Loading Data into a DataFrame Using an Explicit Schema
If you know the schema of your data, you can specify an explicit schema when loading a DataFrame.
The following example loads data into a user profile table using an explicit schema:
import org.apache.spark.sql.SparkSession
import com.mapr.db.spark.sql._
val addressSchema = StructType(StructField("Pin", IntegerType) ::
StructField("city", StringType) ::
StructField("street", StringType) :: Nil)
val personSchema = StructType(StructField("_id", StringType) ::
StructField("first_name", StringType) ::
StructField("last_name", StringType) ::
StructField("address", addressSchema) ::
StructField("interests", ArrayType(StringType)) :: Nil)
val df = sparkSession.loadFromMapRDB("/tmp/user_profiles", personSchema)
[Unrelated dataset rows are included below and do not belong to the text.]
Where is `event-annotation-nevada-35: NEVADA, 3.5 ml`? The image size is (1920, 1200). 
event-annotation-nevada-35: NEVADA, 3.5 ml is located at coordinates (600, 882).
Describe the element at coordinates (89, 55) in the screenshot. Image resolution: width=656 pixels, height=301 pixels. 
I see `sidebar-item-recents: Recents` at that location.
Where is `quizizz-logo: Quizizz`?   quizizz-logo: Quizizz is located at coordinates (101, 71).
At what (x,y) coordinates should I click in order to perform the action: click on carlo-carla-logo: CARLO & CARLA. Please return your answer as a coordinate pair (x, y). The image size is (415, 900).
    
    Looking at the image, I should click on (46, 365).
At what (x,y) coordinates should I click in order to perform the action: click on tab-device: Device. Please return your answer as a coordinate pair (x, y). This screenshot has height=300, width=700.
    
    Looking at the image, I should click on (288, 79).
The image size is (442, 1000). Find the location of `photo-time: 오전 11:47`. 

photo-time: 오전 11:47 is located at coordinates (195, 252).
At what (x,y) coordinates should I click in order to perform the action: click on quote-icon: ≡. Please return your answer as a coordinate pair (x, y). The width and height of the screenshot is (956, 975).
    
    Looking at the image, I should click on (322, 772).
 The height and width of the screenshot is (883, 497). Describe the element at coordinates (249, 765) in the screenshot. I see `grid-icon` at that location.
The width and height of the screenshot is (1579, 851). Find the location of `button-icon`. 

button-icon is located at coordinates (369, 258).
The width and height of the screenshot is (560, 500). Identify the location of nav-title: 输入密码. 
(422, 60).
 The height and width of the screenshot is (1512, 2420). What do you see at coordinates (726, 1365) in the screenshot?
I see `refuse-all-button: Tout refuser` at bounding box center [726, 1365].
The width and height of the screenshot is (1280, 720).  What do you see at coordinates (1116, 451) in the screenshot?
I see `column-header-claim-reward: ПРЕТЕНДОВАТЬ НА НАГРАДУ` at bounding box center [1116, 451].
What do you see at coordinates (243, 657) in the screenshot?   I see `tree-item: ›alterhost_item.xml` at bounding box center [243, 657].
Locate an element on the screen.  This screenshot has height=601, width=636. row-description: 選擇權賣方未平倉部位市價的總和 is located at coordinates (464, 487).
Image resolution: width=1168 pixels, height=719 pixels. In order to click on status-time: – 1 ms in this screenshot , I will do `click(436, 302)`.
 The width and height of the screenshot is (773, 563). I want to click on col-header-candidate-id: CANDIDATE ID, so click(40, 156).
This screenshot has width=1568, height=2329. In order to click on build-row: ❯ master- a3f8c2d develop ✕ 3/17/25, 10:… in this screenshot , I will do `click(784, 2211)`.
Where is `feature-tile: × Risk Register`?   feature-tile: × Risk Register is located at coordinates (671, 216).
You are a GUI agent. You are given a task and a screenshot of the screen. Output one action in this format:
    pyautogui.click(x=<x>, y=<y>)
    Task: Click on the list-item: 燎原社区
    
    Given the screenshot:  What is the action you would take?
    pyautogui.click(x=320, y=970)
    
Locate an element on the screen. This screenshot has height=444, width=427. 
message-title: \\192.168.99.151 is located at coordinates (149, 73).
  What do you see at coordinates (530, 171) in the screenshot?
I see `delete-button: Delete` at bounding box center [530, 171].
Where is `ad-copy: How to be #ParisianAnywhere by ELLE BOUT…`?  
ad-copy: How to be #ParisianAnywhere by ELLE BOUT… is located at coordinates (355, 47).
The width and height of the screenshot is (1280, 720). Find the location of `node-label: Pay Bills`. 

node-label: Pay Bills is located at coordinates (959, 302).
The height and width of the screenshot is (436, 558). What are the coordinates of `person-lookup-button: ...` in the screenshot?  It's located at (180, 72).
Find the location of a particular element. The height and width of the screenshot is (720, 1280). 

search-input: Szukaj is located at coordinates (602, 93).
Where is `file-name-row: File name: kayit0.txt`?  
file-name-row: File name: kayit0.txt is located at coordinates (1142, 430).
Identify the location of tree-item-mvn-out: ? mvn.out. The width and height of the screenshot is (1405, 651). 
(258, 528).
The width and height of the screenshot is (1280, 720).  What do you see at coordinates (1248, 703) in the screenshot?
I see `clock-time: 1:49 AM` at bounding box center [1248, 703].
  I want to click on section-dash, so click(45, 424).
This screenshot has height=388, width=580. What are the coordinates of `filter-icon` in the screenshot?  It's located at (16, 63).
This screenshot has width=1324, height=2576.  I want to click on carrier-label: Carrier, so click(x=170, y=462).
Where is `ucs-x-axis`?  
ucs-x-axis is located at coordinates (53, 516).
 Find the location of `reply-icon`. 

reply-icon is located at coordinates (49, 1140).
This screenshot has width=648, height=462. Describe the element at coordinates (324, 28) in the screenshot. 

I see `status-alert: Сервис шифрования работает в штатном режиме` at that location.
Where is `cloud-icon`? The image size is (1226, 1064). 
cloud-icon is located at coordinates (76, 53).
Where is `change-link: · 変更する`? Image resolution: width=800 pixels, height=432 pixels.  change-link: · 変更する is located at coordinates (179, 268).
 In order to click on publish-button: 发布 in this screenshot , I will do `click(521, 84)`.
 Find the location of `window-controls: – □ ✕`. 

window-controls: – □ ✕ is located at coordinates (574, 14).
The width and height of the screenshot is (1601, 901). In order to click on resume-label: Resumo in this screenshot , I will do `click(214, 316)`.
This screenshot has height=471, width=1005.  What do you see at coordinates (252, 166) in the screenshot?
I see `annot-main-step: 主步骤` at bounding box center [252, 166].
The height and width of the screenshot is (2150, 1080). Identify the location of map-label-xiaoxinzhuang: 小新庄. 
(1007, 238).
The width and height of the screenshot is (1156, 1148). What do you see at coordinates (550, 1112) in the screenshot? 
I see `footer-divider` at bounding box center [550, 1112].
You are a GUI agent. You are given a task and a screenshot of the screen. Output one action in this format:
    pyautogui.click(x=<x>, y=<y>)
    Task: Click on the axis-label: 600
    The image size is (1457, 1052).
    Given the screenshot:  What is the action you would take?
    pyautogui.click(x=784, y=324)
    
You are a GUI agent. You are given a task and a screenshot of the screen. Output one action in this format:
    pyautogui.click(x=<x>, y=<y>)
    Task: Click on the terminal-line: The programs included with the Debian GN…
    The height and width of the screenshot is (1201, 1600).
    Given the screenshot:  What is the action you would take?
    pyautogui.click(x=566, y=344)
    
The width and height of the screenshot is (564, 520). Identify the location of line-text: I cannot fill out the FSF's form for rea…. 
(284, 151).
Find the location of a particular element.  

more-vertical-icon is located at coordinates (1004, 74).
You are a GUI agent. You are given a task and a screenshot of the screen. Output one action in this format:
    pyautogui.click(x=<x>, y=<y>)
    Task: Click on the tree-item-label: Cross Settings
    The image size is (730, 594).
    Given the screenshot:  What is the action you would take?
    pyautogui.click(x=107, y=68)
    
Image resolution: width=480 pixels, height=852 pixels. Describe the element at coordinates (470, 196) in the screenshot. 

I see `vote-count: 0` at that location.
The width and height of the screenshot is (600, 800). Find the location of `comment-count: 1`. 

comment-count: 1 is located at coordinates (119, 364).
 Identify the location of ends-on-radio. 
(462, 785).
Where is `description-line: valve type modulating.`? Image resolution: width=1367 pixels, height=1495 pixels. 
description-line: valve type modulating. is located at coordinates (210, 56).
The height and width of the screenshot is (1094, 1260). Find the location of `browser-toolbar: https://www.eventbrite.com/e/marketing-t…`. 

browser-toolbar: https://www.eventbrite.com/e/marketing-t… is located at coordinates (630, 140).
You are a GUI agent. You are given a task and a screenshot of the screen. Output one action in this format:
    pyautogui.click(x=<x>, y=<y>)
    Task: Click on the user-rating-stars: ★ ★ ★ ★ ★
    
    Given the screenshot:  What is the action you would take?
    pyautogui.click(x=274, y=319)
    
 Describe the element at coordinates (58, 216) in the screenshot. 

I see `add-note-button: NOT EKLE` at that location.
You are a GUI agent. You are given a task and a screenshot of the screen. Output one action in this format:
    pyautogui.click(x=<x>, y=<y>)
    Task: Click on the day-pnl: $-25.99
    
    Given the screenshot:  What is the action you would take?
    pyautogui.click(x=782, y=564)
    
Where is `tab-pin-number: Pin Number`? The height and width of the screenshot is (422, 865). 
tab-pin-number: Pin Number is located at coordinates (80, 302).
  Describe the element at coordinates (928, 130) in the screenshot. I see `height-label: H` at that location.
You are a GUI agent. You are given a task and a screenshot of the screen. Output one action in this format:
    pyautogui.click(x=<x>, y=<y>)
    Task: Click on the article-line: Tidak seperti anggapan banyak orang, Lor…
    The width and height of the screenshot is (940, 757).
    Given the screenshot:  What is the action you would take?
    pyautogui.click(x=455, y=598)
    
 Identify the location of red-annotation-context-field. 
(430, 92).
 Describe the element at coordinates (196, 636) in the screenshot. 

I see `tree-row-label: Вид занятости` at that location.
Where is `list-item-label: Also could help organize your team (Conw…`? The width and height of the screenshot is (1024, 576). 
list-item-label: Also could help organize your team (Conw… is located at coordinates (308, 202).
import com.mapr.db.spark.sql.api.java.MapRDBJavaSession;
import org.apache.spark.sql.SparkSession;
StructField[] addressSchema = {
new StructField("Pin", IntegerType, true, Metadata.empty()),
new StructField("city",StringType, true, Metadata.empty()),
new StructField("street", StringType, true, Metadata.empty())
};
StructField[] schemaFields = {
new StructField("_id", StringType, true, Metadata.empty()),
new StructField("first_name", StringType, true, Metadata.empty()),
new StructField("address", new StructType(addressSchema), true, Metadata.empty()),
new StructField("interests", new ArrayType(StringType, true), true, Metadata.empty())
};
StructType personSchema = new StructType(schemaFields);
MapRDBJavaSession maprSession = new MapRDBJavaSession(sparkSession);
Dataset<Row> df = maprSession.loadFromMapRDB("/tmp/user_profiles", personSchema);
from pyspark.sql import SparkSession
addressSchema = [StructField("Pin", IntegerType(), True),
StructField("city", StringType(), True),
StructField("street", StringType(), True)]
schemaFields = [StructField("_id", StringType(), True),
StructField("first_name", StringType(), True),
StructField("last_name", StringType(), True),
StructField("address", StructType(addressSchema), True),
StructField("interests", ArrayType(StringType()), True)]
personSchema = StructType(schemaFields)
df = spark_session.loadFromMapRDB("/tmp/user_profiles", personSchema)
To create the DataFrame object named df
, pass the schema as a parameter to
the load call. Invoke the loadFromMapRDB
method on a
SparkSession
object.
The resulting schema of the object is the following:
df.printSchema()
----------------------------------
root
|-- _id: String (nullable = true)
|-- first_name: String (nullable = true)
|-- last_name: String (nullable = true)
|-- address: Struct (nullable = true)
| |-- Pin: integer (nullable = true)
| |-- city: string (nullable = true)
| |-- street: string (nullable = true)
|-- interests: array (nullable = true)
| |-- element: string (containsNull = true)
When specifying StructField
in a schema, optionally specify whether the
field is nullable. In the example above, all fields are nullable.
Depending on the nullability of the field in the schema and the existence of fields in the
HPE Ezmeral Data Fabric Database table, the load returns an InvalidSchema
exception in the following
cases:
- The schema contains a non-nullable field and the load attempts to put a NULL value into the field.
- The schema contains a non-nullable field and the field does not exist in the HPE Ezmeral Data Fabric Database table.
- The HPE Ezmeral Data Fabric Database table has fields that do not exist in the specified schema.